◆ TASK DIRECTIONS
For the string "will", find every matching line in the records and copy it.

START EXTRACTED RECORDS

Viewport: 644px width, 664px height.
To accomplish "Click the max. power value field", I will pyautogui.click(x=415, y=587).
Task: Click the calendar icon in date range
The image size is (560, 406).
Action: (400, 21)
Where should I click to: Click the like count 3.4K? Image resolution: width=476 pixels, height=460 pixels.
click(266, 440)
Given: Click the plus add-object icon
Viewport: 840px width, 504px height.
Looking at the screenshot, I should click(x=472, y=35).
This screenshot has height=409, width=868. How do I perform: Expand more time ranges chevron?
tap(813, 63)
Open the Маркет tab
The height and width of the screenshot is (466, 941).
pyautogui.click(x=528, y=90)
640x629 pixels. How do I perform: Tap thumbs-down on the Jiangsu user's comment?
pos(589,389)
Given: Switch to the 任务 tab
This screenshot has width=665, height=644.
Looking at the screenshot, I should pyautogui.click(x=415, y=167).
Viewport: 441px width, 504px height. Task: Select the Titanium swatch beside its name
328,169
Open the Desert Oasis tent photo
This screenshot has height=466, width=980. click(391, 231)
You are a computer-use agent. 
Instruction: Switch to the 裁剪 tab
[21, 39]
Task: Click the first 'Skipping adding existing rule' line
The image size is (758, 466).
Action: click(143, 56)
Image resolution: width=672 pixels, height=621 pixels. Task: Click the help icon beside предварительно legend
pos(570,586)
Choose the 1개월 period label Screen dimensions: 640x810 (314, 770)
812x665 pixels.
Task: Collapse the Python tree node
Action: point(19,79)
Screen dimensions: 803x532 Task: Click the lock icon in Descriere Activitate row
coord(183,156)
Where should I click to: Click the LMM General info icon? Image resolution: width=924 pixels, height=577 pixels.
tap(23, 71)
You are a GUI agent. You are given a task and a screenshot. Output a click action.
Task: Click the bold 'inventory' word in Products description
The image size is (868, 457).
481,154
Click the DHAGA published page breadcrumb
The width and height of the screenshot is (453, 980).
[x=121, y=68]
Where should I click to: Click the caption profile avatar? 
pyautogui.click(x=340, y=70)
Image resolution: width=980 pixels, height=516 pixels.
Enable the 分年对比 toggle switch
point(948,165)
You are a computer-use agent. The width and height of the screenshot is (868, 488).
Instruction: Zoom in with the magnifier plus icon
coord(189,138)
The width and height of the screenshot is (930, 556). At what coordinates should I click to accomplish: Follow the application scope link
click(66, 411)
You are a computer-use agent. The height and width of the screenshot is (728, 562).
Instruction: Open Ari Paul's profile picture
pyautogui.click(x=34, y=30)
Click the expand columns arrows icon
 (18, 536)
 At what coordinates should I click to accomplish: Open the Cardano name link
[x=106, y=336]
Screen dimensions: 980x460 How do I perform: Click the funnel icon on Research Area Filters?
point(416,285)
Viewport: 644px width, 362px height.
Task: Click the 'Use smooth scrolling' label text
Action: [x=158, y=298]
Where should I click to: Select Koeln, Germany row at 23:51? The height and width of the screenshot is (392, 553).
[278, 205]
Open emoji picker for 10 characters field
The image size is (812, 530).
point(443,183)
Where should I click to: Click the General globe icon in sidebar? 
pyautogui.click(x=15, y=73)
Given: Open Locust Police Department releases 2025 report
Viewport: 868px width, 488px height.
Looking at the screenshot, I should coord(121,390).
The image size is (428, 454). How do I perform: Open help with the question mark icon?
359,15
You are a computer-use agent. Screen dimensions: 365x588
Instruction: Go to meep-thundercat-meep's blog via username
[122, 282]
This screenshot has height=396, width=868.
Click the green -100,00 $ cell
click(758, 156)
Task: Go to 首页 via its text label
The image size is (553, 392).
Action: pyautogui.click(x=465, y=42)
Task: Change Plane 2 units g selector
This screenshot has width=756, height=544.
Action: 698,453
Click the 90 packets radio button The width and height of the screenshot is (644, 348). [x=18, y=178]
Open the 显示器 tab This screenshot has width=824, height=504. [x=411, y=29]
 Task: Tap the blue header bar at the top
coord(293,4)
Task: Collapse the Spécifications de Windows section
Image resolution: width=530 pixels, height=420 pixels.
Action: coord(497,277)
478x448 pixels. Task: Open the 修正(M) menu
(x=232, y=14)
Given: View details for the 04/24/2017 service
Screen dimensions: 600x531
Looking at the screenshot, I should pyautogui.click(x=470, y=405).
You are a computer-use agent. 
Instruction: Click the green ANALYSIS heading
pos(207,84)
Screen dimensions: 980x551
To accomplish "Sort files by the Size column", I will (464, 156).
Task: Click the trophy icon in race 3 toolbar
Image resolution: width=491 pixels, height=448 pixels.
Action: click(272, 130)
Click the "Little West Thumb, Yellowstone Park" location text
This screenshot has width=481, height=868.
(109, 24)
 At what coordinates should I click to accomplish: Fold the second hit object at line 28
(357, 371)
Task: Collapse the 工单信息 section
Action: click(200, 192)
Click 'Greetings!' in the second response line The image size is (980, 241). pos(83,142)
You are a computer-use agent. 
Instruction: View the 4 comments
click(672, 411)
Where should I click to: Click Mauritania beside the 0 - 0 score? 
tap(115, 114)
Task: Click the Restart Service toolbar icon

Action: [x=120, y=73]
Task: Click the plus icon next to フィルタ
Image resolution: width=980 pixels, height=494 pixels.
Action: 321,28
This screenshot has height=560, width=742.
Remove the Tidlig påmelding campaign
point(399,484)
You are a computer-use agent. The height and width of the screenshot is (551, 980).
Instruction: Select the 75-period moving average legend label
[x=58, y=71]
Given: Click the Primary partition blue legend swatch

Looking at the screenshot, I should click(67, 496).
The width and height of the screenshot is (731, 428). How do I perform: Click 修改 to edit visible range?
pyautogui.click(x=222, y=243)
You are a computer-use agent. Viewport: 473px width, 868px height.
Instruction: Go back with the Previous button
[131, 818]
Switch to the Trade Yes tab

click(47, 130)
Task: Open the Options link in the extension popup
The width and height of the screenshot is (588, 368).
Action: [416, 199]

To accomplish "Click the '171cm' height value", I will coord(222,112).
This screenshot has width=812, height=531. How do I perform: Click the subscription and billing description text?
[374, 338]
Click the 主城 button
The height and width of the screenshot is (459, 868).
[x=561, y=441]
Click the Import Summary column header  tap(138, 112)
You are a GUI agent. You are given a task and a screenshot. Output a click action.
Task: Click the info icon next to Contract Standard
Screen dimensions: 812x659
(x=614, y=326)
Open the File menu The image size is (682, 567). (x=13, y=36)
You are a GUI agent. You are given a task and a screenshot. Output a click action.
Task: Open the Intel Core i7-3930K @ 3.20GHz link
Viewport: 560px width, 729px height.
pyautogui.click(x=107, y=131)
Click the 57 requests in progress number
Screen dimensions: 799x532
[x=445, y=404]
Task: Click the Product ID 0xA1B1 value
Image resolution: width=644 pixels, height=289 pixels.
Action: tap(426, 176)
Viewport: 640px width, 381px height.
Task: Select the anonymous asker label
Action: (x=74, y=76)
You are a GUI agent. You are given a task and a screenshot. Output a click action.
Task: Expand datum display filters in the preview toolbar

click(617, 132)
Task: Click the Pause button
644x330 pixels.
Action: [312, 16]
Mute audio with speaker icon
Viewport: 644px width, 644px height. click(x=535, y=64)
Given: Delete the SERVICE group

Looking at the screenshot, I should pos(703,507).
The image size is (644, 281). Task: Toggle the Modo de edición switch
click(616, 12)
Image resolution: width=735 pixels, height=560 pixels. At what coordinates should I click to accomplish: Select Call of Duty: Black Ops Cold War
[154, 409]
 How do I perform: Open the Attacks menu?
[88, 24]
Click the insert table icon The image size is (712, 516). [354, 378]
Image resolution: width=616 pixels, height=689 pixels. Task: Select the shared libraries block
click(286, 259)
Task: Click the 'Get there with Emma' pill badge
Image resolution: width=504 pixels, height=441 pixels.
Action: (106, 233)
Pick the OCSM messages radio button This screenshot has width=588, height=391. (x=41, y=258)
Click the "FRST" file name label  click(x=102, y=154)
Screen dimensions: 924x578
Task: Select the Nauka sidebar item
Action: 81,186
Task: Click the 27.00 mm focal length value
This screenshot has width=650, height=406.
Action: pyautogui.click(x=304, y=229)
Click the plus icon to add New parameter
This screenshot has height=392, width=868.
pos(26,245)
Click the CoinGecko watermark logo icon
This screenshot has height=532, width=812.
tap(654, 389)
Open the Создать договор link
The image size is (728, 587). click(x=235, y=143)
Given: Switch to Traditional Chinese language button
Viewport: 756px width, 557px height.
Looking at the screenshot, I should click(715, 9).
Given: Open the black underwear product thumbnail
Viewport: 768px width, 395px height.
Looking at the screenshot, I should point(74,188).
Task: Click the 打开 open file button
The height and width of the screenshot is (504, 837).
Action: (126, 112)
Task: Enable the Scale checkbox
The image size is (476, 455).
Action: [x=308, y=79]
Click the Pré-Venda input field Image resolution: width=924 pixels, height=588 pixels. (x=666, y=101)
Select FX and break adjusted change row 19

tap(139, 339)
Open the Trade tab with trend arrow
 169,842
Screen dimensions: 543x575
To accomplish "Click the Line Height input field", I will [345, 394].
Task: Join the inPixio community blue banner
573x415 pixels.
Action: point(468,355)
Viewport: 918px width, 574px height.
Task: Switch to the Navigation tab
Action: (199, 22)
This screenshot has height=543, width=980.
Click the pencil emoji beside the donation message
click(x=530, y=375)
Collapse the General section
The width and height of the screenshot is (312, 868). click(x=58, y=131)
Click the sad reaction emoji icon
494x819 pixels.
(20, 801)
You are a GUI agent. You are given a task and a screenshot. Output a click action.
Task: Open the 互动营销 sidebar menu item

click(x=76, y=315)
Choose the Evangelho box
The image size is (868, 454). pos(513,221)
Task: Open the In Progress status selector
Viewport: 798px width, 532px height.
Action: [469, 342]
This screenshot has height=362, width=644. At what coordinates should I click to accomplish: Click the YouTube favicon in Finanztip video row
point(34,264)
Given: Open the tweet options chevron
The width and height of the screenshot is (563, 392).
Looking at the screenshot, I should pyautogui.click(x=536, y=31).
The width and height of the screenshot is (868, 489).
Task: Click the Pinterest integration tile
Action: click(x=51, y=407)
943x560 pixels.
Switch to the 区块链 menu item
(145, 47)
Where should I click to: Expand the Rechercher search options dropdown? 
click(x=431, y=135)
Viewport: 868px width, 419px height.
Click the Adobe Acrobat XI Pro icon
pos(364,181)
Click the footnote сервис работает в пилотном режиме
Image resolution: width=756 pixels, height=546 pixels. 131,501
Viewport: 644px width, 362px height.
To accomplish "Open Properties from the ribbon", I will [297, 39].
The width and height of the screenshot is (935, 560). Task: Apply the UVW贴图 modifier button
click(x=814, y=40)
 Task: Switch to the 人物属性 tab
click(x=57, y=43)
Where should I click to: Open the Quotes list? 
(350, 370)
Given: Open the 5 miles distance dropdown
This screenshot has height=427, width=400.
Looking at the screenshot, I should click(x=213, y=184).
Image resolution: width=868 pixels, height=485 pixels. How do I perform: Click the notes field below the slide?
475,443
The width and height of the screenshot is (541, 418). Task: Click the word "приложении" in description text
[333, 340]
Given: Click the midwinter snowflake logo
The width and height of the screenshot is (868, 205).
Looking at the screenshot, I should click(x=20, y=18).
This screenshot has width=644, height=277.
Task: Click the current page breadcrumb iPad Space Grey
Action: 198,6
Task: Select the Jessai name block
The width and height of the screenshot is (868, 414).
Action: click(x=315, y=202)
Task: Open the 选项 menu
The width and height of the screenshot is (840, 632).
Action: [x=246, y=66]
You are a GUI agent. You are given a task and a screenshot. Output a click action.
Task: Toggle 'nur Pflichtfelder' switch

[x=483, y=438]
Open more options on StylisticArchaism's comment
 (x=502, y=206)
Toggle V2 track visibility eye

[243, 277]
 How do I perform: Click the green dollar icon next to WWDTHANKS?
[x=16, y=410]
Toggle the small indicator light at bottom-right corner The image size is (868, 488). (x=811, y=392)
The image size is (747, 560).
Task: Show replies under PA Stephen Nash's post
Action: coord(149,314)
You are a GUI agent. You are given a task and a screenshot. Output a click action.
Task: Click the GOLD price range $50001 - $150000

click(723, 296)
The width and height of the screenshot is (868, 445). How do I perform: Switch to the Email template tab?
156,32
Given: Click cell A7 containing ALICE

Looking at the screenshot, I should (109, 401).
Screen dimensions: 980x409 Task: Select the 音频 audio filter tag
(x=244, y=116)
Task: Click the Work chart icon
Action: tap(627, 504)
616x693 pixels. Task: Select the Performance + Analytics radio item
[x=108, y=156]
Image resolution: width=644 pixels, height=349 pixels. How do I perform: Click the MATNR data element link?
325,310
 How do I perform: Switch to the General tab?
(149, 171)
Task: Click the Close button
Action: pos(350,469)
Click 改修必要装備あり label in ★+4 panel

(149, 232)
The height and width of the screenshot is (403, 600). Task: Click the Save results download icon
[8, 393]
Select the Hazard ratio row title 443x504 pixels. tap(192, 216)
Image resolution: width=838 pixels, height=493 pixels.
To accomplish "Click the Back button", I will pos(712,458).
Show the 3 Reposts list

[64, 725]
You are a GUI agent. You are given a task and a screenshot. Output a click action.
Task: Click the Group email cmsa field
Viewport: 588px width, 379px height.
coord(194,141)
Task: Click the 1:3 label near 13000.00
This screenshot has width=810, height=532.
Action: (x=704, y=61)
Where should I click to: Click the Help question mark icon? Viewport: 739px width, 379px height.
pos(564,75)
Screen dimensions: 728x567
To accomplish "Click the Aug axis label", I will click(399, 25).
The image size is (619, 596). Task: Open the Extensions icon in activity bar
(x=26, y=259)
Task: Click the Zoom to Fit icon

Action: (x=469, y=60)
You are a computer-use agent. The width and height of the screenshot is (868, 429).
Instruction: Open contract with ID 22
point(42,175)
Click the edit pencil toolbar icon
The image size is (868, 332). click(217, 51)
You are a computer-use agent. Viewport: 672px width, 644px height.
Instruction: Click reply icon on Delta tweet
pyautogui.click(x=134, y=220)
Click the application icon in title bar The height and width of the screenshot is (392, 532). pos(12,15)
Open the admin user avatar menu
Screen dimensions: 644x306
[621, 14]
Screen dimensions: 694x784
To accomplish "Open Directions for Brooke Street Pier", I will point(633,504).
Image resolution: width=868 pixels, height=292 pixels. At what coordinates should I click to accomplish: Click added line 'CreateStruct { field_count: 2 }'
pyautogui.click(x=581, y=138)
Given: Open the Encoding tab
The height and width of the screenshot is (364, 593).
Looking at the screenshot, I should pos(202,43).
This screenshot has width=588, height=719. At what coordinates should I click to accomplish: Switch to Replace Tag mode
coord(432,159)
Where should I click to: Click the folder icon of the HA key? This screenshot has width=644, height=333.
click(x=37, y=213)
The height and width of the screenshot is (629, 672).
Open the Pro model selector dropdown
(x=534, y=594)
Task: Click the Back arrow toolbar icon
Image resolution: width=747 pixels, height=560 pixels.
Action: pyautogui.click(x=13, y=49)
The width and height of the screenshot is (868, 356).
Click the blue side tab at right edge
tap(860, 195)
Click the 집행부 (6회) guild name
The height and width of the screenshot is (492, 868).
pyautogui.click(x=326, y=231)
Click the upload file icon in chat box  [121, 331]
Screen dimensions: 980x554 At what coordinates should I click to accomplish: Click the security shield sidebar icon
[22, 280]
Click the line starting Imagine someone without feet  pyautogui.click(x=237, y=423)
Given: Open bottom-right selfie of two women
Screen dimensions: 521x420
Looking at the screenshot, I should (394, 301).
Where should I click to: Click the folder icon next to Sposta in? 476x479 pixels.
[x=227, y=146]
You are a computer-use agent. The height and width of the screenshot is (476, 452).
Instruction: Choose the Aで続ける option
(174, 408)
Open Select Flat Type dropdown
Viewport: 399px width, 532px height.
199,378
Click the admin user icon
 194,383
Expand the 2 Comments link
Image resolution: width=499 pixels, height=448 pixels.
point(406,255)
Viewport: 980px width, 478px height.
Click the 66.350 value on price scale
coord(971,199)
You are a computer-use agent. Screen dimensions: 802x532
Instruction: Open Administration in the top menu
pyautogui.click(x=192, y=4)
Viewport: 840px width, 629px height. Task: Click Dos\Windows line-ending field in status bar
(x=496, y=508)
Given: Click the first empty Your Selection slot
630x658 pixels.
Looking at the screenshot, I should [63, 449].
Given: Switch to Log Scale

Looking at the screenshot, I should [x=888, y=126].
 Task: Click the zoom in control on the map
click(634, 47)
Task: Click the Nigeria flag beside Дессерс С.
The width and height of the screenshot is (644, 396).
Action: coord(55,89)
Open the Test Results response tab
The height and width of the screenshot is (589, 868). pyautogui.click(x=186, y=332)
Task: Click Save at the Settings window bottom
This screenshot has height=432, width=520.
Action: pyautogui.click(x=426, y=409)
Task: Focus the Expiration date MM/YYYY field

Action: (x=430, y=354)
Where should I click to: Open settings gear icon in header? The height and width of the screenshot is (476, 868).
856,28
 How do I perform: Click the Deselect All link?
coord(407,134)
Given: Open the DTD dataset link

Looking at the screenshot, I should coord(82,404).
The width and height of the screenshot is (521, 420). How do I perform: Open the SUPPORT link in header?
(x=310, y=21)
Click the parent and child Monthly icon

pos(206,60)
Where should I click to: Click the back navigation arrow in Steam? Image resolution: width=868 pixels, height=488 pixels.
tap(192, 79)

END EXTRACTED RECORDS

◆ EXERCISE RESULT
To accomplish "Click the max. power value field", I will pyautogui.click(x=415, y=587).
To accomplish "Sort files by the Size column", I will (464, 156).
To accomplish "Click the '171cm' height value", I will coord(222,112).
To accomplish "Click the Line Height input field", I will [345, 394].
To accomplish "Open Properties from the ribbon", I will [297, 39].
To accomplish "Click the Back button", I will pos(712,458).
To accomplish "Click the Aug axis label", I will click(399, 25).
To accomplish "Open Directions for Brooke Street Pier", I will point(633,504).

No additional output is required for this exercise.